There are public schools with some manufacturing components integrated into their curricula, Austin Polytech would be the first school devoted entirely to manufacturing, according to Sandra Castillo of the Chicago Public Schools' Education to Careers department,.

The Small Schools Workshop, the Illinois Manufacturers Association, the Tooling Manufacturing Association and the Chicago Teachers Union have offered their support for the project.

"This is not just broad-back manual labor," Swinney said. "These are companies that can make a lot of money and provide excellent jobs if they can find that talent. And if they don't, they could easily collapse."

Austin Polytech's designers face a significant challenge to pitching their concept: combating the widespread perception that manufacturing is a dead-end industry and the collapse of these companies is imminent.

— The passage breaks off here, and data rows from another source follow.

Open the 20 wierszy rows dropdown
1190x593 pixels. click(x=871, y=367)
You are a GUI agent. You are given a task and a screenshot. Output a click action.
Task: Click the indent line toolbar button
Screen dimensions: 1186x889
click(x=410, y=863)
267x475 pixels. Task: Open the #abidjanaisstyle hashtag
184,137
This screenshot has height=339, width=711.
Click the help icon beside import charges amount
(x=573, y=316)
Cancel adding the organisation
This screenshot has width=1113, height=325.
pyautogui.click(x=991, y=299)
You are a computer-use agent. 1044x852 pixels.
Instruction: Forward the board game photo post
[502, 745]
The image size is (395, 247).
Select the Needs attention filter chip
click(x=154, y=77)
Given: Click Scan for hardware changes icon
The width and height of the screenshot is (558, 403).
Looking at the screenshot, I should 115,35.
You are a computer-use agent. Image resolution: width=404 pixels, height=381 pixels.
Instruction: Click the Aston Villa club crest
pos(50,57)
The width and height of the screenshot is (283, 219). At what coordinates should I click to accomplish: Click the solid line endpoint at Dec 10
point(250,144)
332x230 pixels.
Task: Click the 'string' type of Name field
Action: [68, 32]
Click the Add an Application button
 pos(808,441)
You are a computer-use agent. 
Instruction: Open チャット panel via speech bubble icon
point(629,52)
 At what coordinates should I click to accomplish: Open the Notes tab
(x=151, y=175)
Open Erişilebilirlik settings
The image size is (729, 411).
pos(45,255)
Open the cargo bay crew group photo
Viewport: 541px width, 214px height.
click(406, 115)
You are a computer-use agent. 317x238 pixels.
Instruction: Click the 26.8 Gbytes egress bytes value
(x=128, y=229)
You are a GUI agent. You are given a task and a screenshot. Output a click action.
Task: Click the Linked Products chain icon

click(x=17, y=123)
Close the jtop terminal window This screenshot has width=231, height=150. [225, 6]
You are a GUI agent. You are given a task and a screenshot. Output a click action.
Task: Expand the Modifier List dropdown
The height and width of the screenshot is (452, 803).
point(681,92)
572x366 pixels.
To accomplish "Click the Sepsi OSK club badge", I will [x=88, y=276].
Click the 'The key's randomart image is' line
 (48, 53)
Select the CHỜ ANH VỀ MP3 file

Indeed, Illinois has lost more than 160,000 manufacturing jobs in the last five years, according to payroll surveys published by the U.S. Department of Labor.

But despite the trend of decline, Cook County is still home to 8,000 manufacturing companies that support 400,000 jobs, according to research done by the Center for Labor and Community Research. Each year 10,500 industry jobs are available in the county.

The coalition behind Austin Polytech wants to fill those jobs with graduates of their academy, but also provide students with the intellectual foundation for higher education.

"The old-style vocational schools were for kids who weren't going to college," said Susan Klonsky, program director of Small Schools Workshop. "You can go anywhere with this [program]."

The proposed school will provide students and their families with choices, Klonsky said.

Hands-on training through internships and summer jobs would be combined with an academic curriculum.

"It's no secret that today's manufacturing jobs require skills that some schools don't necessarily put an emphasis on," said Greg Baise, president of the manufacturers' association, which has supported the project.

Strong science and math components will prepare students for high-tech jobs in manufacturing, according to Baise.

"In the Chicago area we have literally thousands of small manufacturing companies that can be competitive globally and that can offer jobs that often start at $40,000 a year," Swinney said. "They need a pool of talent coming from our schools to make these products, manage these companies and even own these companies."

The new academy would be housed in Austin Community Academy High School, 231 N. Pine Ave., which was scheduled for closure in 2004 and will shutter its doors next year.